REQUIRED ACTION
For the word "Kekecewaan", search the records and show each line in which it occurs.

SUPPLIED DATA below:

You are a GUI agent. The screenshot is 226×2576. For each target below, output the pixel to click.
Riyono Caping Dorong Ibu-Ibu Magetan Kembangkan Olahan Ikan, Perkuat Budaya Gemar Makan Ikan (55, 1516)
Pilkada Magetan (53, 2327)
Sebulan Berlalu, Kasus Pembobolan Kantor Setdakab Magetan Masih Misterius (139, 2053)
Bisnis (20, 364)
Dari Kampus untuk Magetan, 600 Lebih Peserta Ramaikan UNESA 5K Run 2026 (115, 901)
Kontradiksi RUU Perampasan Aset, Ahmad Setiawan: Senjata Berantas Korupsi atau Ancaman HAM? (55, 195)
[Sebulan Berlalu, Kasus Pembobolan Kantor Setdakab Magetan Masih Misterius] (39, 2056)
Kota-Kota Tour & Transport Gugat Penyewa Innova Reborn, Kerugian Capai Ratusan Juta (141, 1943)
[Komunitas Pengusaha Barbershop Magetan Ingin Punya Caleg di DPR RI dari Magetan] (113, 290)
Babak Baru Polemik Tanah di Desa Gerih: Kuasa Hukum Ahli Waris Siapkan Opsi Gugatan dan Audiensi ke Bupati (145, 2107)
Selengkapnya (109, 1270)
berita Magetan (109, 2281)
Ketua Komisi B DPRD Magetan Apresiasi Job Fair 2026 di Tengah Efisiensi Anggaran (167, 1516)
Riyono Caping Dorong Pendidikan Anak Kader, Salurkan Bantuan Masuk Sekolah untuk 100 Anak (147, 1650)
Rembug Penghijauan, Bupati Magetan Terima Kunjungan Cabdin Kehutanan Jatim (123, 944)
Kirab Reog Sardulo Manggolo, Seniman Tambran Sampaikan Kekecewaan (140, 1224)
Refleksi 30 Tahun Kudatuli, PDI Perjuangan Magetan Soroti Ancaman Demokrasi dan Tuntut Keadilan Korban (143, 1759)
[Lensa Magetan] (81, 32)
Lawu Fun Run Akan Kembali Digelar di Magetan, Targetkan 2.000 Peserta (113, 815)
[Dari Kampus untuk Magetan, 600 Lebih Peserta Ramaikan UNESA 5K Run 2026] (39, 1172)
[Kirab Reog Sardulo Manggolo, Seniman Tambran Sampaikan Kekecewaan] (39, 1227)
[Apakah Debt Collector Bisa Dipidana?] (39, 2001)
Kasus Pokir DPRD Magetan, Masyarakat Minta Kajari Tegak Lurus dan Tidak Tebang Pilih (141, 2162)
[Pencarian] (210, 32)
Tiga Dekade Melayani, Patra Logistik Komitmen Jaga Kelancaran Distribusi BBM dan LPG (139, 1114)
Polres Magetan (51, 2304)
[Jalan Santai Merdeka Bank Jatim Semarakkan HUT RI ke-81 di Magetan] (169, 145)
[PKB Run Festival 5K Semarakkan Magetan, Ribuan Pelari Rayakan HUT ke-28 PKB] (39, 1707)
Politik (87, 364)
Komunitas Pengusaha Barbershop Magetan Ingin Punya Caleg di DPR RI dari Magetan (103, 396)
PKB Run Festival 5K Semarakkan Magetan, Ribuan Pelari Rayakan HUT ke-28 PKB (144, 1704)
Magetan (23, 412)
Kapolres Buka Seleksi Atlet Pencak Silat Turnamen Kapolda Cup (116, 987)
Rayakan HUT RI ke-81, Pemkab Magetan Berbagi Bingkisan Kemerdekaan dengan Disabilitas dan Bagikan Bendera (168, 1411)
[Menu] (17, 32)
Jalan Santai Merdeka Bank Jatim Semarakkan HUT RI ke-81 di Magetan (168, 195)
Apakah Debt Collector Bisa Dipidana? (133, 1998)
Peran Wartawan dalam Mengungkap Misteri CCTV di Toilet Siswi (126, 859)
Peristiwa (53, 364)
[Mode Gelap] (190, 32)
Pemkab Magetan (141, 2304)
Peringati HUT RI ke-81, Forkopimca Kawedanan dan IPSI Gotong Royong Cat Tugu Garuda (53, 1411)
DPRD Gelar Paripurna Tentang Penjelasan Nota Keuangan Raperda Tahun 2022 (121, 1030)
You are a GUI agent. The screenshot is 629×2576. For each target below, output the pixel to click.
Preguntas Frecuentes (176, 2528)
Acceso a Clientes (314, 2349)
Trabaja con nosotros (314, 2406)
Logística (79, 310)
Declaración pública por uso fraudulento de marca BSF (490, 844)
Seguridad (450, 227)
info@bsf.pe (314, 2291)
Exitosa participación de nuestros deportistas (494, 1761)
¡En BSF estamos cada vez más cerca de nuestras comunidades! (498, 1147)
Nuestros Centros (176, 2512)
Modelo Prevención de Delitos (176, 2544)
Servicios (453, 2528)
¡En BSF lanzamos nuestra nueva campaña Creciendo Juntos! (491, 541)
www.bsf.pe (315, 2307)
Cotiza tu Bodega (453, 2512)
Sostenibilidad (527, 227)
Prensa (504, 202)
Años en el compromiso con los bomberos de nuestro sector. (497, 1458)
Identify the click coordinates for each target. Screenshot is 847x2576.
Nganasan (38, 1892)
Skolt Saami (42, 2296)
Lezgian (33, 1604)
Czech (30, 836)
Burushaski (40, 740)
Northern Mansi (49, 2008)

End of SUPPLIED DATA.

TASK RESULT
Kirab Reog Sardulo Manggolo, Seniman Tambran Sampaikan Kekecewaan (140, 1224)
[Kirab Reog Sardulo Manggolo, Seniman Tambran Sampaikan Kekecewaan] (39, 1227)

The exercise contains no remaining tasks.